◆ TASK INSTRUCTIONS:
Rewrite the items below, replacing "avatar" with "profile picture" and keeping everything else the same. Leave out the pictures.

◆ GIVEN DATA:

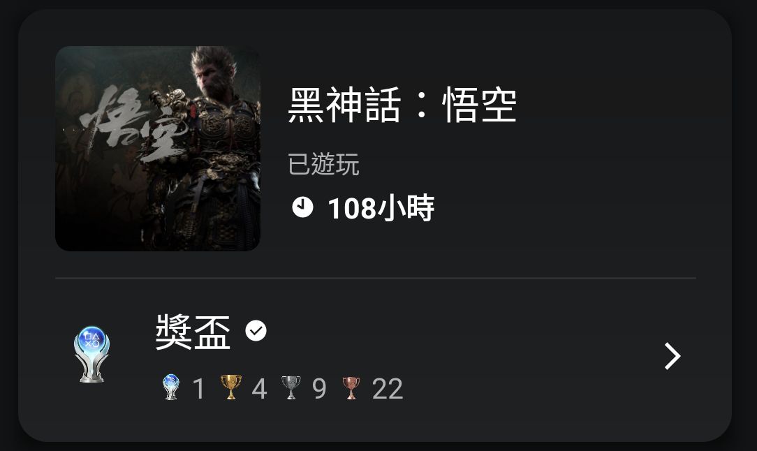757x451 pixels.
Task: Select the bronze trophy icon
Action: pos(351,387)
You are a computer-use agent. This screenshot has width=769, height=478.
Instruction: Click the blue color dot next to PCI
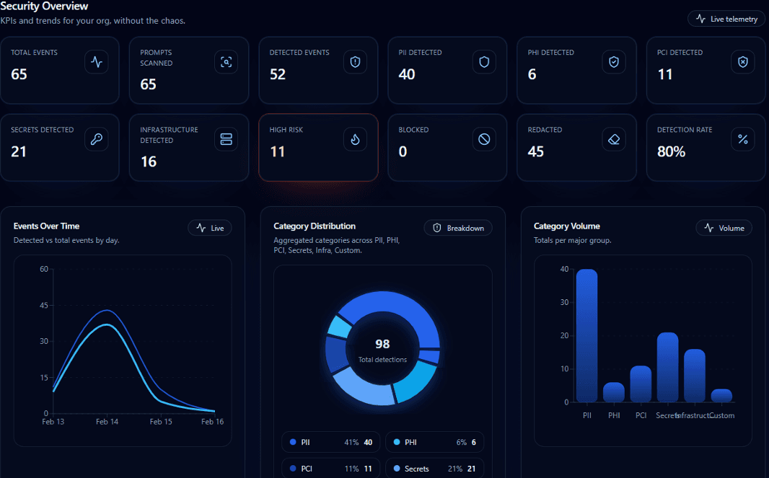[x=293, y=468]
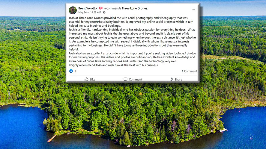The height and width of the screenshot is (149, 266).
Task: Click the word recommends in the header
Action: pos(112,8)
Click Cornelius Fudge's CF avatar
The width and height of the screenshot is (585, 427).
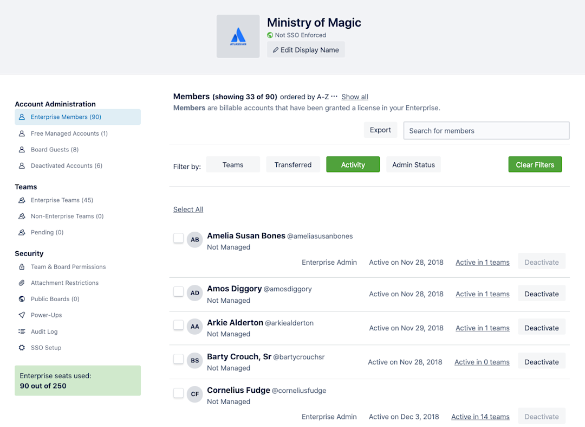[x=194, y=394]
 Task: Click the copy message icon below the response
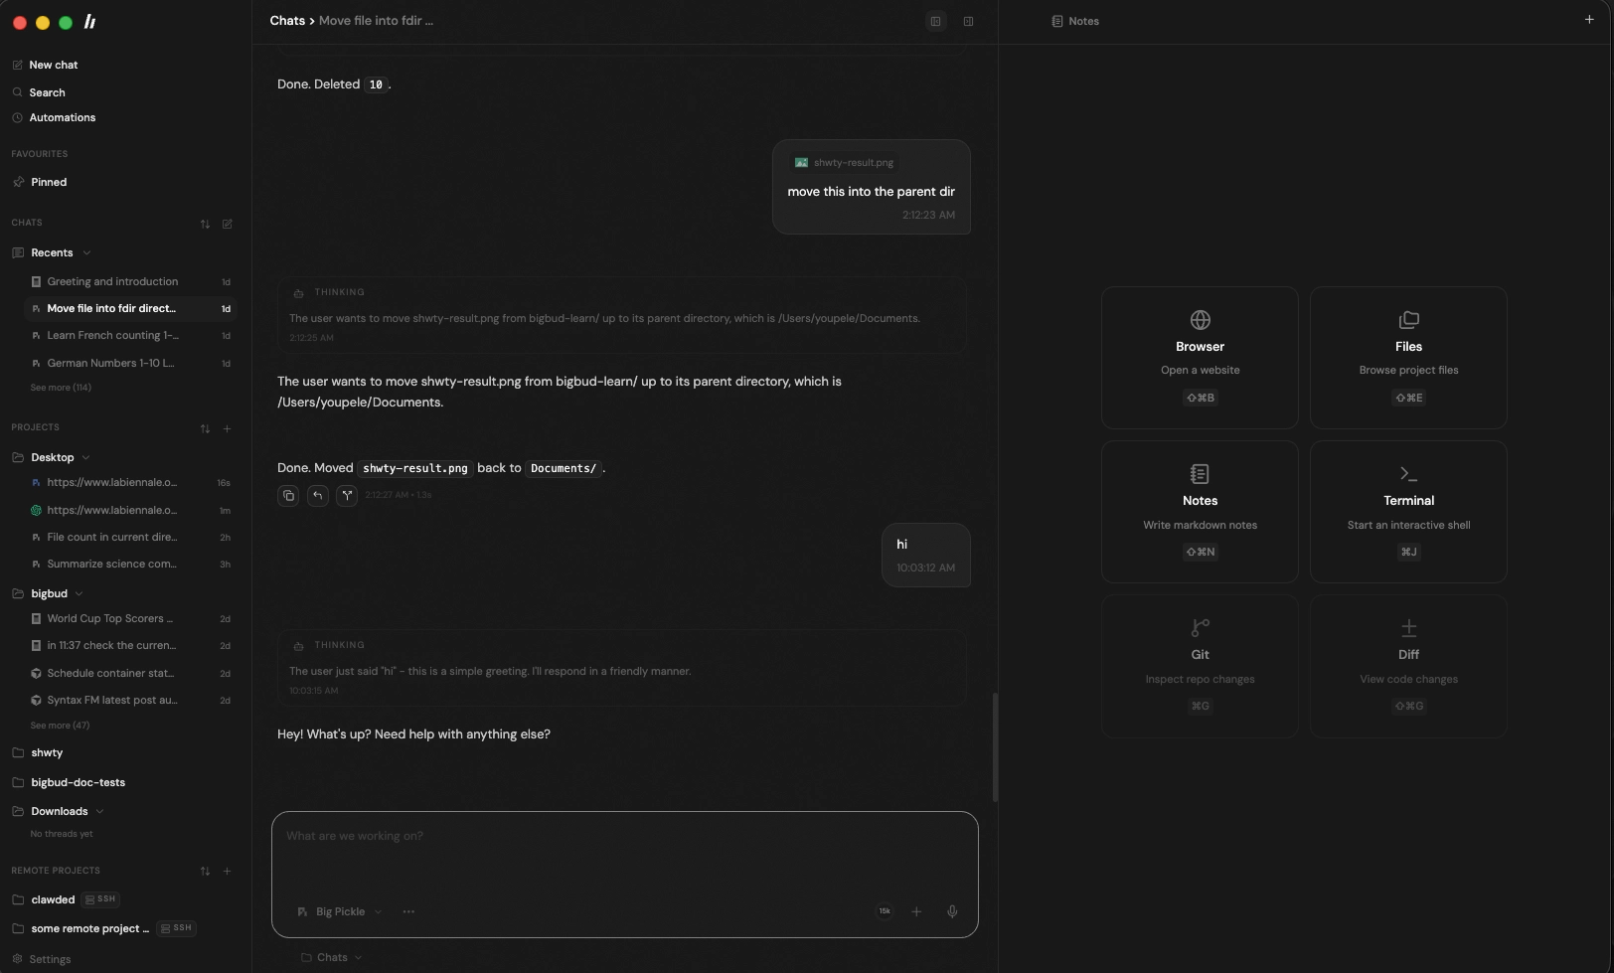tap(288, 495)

◆ FINISHED TASK:
757x451 pixels.
Task: Select the bronze trophy icon
Action: pos(351,387)
You are a computer-use agent. This screenshot has width=769, height=478.
Instruction: Click the blue color dot next to PCI
[x=293, y=468]
The height and width of the screenshot is (149, 266).
Task: Click the word recommends in the header
Action: pos(112,8)
Click Cornelius Fudge's CF profile picture
The width and height of the screenshot is (585, 427).
[x=194, y=394]
 Task: Click the copy message icon below the response
tap(288, 495)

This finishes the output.